Hablar hoy de federalismo supone, ante todo, abordar una nueva Constitución. Por más vueltas que le demos, la fórmula federal no cabe en nuestro texto vigente. Sencillamente, es otra cosa. En el espíritu y en la letra. ¿Se está dispuesto, tan pronto, a poner fin a lo que con tanto esfuerzo constituyó un feliz parto llamado a perdurar? Si por ahí se va, Dios nos coja confesados con lo mucho que, puestos a abrir de nuevo un proceso constituyente, puede ponerse en cuestión. Digámoslo sin rodeos. Desde la monarquía hasta la naturaleza de un régimen de representación basado casi exclusivamente en los partidos políticos. Allá la responsabilidad de quienes por ese camino transiten. El Senado, la forma de integrar el Tribunal Constitucional, la utilidad de consejo económico previsto en el artículo 13 1, la continuidad o no de los gobernadores civiles, el reforzamiento de las vías de participación directa, las modificaciones del sistema electoral, la precisión de lo que hay que entender por autonomía de la Universidad, el dilema de la planificación y, por poner un gratuito punto final a la interminable relación de asuntos que podrían discutirse, hasta con quién puede o no puede contraer matrimonio el heredero de la Corona. En una palabra, empezar de nuevo. Echar sobre el tapete todo cuanto se salvó por el famoso consenso. Y, claro está, hacerlo ahora con otro espíritu, mucho menos generoso. Sencillamente porque se partiría del craso error de creer que la democracia permanecería asentada y saldría incólume de tan peligroso evento.

Pero supone algo más. Y es el sentido del título de estas líneas. Todo ello, ¿para qué? Sabido es que las grandes naciones que en su día configuraron Estados federales (EE UU, Alemania) lo hicieron precisamente para unir, con afán integrador. Los Estados llamados federados lo que hacían es ceder partes de sus competencias, de su soberanía, justamente para crear grandes uniones que resultaron así fortalecidas. Un proceso de abajo a arriba, de integración y no de desintegración. En los otros supuestos en que la estructura federal no tenía más armazón que la férrea/ disciplina del monopolio de un partido (la antigua Unión de Repúblicas Socialistas Soviéticas o Yugoslavia, por ejemplo), el tinglado se ha venido abajo al desaparecer la configuración totalitaria del partido.

Lo que algunos pretenden para nuestro país, en los momentos actuales, tiene claros visos de federalismo desintegrador. No es concebible desde arriba, desde la "indisoluble unidad de la nación española, patria común e indivisible" (artículo 2). Por eso, las competencias se transfieren del Estado a las comunidades autónomas y no al revés.
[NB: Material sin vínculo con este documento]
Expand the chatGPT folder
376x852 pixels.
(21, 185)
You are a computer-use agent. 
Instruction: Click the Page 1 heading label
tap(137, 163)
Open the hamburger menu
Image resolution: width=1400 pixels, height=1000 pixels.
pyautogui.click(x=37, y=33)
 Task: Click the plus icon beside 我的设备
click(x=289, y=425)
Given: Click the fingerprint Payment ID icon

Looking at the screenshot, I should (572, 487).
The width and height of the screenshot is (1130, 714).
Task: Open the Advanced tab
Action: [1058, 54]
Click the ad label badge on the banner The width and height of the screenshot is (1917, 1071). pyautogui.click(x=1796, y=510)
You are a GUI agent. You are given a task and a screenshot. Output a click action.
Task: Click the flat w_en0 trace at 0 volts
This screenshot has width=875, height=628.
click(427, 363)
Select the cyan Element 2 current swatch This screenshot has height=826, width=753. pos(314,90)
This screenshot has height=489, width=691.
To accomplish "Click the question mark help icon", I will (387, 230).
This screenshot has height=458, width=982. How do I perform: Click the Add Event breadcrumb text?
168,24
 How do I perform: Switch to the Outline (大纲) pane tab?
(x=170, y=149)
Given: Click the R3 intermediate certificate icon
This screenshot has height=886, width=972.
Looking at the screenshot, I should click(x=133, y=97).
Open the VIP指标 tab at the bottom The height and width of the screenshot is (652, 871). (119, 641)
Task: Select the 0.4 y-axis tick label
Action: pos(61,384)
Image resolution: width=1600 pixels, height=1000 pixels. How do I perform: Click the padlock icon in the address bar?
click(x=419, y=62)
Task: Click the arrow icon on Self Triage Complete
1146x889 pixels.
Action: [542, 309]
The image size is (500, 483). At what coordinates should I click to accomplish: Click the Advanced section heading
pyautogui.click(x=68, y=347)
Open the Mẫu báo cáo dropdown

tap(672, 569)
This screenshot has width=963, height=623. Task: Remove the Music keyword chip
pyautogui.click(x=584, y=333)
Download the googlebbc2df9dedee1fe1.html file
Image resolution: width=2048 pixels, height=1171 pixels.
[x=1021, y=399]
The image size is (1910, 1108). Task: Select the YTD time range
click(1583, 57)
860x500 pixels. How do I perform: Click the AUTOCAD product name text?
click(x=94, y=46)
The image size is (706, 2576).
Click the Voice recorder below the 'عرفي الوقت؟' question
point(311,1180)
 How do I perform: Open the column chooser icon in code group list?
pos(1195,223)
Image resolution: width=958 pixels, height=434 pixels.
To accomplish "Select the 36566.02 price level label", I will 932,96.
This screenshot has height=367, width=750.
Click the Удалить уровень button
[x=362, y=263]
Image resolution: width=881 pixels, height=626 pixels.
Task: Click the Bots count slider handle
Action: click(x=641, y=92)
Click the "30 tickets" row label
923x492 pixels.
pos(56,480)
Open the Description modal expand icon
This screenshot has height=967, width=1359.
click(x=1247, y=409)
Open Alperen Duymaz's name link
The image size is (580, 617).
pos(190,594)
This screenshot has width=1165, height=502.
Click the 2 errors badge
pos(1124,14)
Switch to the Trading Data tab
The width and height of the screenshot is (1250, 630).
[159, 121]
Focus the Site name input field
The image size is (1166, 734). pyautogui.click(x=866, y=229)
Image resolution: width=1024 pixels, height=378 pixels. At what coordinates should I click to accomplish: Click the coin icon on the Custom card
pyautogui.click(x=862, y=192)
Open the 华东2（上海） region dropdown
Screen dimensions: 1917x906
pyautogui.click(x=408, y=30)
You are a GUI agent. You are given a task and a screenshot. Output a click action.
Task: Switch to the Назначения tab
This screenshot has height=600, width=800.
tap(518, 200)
Y por eso las Cortes Generales tienen la última palabra en este proceso descentralizador: porque representan a un todo que es el pueblo español, indiviso, considerado como un todo y no como mero agregado de residuos o aluviones históricos. Así es. Otra cosa, claro está, es que a todos contente. Los nostálgicos de antiguos reinos y naciones, sencillamente, se han quedado en la cuneta de la historia y fuera del reclamo de la sociedad moderna.

Ortega solía alabar el gran invento del Estado. Si se deshace, es posible llegar hasta la tribu. O hasta el cantón. ¿Quién marca el límite del proceso? Claro que, a lo peor y siguiendo también a Ortega (a la postre de él sigue viviendo todavía nuestro mediocre pensar filosófico), estamos ante un problema que no tiene efectiva solución y que únicamente es posible conllevar.

Si así fuera, se impone la invitación a que nos conllevemos unos y otros en la nunca fácil andadura de la vida política española. Quizá apurando con generosidad y desprendimiento lo que ya hay. Pero, naturalmente, si lo que se busca es otra cosa, si bajo la demanda federal está el deseo de la independencia, entonces el discurso y la postura deben ser bien distintos. Y unos tendrán que limitar sus aspiraciones para que todos podamos seguir viviendo en democracia. A la postre, las clásicas cesiones del pacto social roussoniano, que partía ya del previo sacrificio para salvar el tinglado común. Y quien quiera correr el riesgo, que lo haga él solito. Sin poner en riesgo la libertad, aquel preciado don que Don Quijote estimaba como el mejor regalo que a los hombres los cielos dieran.

Manuel Ramírez es catedrático de Derecho Político.